REQUIREMENT
Upon reaching the line containing "The width and height of the screenshot is (1280, 414).", output that line and all remaining lines exactly, through the end of the entries, and output nothing before it.

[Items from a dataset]

=== Section Start ===

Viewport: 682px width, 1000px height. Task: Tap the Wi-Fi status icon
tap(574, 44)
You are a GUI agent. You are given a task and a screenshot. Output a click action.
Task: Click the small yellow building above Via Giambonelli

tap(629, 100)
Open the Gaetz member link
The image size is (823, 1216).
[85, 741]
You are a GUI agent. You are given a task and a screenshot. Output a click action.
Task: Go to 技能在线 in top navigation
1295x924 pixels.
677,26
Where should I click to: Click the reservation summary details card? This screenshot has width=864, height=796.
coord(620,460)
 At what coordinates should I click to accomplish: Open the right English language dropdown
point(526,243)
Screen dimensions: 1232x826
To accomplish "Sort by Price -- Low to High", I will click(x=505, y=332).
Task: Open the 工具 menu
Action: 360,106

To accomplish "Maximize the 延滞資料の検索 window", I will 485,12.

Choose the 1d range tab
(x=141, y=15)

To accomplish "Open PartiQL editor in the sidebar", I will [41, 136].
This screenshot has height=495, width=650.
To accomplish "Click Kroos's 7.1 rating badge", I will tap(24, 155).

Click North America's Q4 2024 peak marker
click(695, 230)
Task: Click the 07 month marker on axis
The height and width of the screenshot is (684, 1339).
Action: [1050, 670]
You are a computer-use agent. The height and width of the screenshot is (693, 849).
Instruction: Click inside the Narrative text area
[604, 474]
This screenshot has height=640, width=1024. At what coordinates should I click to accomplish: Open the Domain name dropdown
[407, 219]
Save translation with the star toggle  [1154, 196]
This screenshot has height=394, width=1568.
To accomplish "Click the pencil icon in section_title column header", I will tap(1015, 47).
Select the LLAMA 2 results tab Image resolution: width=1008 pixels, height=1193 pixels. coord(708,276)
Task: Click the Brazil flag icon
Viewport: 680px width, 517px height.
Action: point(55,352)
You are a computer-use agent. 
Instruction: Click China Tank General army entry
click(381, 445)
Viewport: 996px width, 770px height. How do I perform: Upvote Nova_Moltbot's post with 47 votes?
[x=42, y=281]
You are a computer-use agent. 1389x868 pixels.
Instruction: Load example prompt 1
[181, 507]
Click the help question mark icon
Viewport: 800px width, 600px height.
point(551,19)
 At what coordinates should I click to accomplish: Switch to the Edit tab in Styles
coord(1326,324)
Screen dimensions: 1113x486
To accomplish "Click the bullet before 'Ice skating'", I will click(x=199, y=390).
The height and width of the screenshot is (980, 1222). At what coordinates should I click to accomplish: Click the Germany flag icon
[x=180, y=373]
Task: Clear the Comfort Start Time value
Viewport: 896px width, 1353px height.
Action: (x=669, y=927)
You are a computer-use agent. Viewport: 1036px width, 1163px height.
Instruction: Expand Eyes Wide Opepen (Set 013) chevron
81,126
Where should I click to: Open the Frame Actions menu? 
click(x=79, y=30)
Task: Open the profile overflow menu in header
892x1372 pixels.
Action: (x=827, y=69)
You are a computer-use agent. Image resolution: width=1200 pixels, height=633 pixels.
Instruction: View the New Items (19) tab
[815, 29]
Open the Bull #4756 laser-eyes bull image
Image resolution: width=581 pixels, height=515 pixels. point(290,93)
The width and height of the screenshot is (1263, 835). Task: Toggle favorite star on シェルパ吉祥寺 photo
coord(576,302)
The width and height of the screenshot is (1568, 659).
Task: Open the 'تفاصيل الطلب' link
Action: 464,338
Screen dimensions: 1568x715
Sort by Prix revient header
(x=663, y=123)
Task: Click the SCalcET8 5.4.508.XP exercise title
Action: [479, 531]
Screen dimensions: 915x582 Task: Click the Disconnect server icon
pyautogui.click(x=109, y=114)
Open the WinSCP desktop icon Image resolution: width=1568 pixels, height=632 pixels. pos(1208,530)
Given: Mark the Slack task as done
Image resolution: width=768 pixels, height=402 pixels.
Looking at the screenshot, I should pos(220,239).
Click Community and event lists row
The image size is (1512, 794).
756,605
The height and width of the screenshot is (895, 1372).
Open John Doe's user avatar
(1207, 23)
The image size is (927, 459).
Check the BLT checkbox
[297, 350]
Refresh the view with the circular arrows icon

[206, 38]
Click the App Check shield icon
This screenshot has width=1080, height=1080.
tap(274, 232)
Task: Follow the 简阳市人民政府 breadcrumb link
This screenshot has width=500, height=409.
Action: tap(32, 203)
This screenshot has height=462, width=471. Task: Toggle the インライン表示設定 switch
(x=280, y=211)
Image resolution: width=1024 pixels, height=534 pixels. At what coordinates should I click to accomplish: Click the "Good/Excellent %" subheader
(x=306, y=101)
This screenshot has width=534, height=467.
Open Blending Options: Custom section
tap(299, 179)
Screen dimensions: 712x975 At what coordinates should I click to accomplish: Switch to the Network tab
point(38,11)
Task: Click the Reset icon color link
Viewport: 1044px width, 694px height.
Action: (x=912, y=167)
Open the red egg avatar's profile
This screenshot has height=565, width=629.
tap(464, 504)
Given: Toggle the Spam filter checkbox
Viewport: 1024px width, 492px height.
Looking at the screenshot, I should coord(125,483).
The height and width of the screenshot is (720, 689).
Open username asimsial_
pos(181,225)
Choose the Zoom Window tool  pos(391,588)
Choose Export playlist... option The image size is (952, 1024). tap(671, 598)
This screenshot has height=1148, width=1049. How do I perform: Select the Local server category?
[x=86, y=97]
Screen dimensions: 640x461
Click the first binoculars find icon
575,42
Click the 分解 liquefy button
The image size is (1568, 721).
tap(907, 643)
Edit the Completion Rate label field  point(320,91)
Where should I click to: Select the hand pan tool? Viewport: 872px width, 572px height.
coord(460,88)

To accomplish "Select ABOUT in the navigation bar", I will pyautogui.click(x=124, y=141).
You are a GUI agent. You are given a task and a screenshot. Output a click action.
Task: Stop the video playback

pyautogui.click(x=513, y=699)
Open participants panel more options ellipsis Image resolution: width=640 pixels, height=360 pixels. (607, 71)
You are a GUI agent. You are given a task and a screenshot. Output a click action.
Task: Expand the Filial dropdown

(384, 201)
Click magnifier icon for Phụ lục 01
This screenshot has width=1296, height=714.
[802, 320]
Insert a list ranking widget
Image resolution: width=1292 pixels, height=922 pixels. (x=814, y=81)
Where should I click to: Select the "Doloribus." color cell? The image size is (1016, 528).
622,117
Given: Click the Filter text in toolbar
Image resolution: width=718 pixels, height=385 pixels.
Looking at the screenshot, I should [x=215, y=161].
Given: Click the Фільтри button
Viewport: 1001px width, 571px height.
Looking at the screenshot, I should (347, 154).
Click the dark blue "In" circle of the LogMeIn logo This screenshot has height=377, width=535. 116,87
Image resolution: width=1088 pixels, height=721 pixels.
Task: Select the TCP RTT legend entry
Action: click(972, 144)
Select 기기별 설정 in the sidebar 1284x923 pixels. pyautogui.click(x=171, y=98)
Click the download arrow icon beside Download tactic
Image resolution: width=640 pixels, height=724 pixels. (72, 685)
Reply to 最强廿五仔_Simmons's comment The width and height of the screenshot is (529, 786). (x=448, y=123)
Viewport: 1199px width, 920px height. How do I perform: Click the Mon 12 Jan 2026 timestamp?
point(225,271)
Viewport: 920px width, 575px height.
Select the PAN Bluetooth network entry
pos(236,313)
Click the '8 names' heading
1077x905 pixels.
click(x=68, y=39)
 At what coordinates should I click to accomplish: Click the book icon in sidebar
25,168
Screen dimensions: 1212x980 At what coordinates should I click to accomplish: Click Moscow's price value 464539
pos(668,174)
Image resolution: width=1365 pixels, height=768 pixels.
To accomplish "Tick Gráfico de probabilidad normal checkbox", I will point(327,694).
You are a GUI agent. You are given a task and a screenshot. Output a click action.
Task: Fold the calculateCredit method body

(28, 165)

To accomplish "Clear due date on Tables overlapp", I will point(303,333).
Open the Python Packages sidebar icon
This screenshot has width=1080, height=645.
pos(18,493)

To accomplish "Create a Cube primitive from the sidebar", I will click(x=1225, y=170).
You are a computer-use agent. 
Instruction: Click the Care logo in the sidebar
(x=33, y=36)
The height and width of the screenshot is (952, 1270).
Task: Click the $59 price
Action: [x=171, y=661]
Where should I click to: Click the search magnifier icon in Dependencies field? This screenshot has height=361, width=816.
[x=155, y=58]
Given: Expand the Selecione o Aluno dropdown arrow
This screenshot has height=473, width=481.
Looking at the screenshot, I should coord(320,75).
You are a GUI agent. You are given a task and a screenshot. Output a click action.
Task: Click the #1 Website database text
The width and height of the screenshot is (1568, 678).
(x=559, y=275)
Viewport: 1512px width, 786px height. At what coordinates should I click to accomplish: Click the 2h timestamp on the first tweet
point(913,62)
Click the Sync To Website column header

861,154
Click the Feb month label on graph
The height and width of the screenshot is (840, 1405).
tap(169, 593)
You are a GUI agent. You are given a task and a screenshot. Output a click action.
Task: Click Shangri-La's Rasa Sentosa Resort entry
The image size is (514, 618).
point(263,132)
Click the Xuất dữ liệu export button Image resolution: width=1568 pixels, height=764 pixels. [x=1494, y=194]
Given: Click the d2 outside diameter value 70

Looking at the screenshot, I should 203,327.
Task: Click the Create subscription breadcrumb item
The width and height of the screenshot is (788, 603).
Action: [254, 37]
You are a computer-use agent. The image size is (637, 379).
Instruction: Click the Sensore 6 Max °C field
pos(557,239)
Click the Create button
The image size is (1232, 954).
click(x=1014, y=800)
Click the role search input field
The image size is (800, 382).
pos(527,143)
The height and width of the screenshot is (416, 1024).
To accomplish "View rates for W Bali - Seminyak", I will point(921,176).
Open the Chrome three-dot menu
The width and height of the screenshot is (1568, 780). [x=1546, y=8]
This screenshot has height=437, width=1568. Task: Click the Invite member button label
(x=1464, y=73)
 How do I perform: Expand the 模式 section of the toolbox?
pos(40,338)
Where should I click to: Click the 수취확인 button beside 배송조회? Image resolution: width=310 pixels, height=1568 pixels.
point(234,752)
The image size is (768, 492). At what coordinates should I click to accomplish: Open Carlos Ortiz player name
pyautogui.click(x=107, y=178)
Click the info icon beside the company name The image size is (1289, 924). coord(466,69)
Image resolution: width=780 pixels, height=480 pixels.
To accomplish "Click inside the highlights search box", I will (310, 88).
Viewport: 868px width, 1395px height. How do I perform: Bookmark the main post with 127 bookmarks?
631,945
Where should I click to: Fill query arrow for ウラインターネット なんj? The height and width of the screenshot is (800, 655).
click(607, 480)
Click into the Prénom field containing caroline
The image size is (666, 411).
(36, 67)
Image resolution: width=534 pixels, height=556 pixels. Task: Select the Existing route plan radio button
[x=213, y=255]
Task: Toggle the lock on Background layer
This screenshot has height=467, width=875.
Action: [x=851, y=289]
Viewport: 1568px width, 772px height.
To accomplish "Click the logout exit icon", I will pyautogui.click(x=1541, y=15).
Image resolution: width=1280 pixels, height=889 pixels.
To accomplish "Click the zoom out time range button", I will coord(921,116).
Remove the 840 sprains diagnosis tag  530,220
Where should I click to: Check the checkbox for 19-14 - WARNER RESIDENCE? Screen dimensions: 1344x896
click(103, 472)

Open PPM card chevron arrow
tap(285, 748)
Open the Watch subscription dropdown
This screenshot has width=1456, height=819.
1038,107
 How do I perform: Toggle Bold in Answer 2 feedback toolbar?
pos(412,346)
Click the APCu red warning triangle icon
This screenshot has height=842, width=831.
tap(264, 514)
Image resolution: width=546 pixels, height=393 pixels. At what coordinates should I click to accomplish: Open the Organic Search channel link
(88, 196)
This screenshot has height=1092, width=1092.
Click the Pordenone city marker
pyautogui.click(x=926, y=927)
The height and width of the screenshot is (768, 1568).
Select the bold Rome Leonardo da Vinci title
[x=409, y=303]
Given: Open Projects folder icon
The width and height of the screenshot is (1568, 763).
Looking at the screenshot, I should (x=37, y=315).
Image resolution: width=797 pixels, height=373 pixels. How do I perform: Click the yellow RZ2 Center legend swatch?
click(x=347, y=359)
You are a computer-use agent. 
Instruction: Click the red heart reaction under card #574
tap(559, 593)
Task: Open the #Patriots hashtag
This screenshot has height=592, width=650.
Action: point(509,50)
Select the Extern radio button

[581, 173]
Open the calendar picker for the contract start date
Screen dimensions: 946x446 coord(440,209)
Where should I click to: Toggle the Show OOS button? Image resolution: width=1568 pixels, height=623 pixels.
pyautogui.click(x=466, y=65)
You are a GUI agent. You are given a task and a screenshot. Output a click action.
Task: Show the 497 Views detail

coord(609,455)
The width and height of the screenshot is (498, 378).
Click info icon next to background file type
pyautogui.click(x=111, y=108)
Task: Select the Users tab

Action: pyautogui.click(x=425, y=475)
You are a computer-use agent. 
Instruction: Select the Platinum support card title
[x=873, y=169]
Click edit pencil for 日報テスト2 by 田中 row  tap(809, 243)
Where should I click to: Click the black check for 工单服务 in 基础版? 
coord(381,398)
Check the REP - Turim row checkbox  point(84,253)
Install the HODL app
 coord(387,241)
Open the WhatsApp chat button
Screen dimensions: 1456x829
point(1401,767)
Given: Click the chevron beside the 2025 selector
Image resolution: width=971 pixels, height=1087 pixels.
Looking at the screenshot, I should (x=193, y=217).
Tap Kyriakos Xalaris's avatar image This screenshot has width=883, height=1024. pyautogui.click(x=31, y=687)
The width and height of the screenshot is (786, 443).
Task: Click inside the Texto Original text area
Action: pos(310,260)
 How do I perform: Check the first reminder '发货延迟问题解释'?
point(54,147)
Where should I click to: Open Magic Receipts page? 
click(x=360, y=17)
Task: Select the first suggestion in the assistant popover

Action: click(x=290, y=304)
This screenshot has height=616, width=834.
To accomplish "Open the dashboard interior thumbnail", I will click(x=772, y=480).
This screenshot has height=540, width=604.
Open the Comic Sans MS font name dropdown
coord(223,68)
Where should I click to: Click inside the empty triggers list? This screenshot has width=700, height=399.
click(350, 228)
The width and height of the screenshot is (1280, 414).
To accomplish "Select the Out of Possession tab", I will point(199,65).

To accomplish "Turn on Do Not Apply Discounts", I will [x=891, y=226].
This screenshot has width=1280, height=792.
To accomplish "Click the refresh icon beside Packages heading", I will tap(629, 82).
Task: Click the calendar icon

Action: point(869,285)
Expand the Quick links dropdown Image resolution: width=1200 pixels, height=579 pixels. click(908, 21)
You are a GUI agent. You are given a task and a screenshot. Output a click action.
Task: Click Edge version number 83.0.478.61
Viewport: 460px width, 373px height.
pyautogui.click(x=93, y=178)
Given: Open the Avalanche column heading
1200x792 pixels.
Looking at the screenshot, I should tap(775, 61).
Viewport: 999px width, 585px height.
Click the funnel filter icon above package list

=== Section End ===

RESPONSE BOX
The width and height of the screenshot is (1280, 414).
To accomplish "Select the Out of Possession tab", I will point(199,65).

To accomplish "Turn on Do Not Apply Discounts", I will [x=891, y=226].
This screenshot has width=1280, height=792.
To accomplish "Click the refresh icon beside Packages heading", I will tap(629, 82).
Task: Click the calendar icon

Action: point(869,285)
Expand the Quick links dropdown Image resolution: width=1200 pixels, height=579 pixels. click(908, 21)
You are a GUI agent. You are given a task and a screenshot. Output a click action.
Task: Click Edge version number 83.0.478.61
Viewport: 460px width, 373px height.
pyautogui.click(x=93, y=178)
Given: Open the Avalanche column heading
1200x792 pixels.
Looking at the screenshot, I should tap(775, 61).
Viewport: 999px width, 585px height.
Click the funnel filter icon above package list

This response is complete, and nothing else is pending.